## REQUIREMENT
Copy every record below exactly as it appears.

## Data records
================================

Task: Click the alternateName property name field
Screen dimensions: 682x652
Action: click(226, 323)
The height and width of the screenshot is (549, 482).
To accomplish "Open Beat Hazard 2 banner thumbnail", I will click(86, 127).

================================

## WRITTEN SOLUTION
Task: Click the alternateName property name field
Screen dimensions: 682x652
Action: click(226, 323)
The height and width of the screenshot is (549, 482).
To accomplish "Open Beat Hazard 2 banner thumbnail", I will click(86, 127).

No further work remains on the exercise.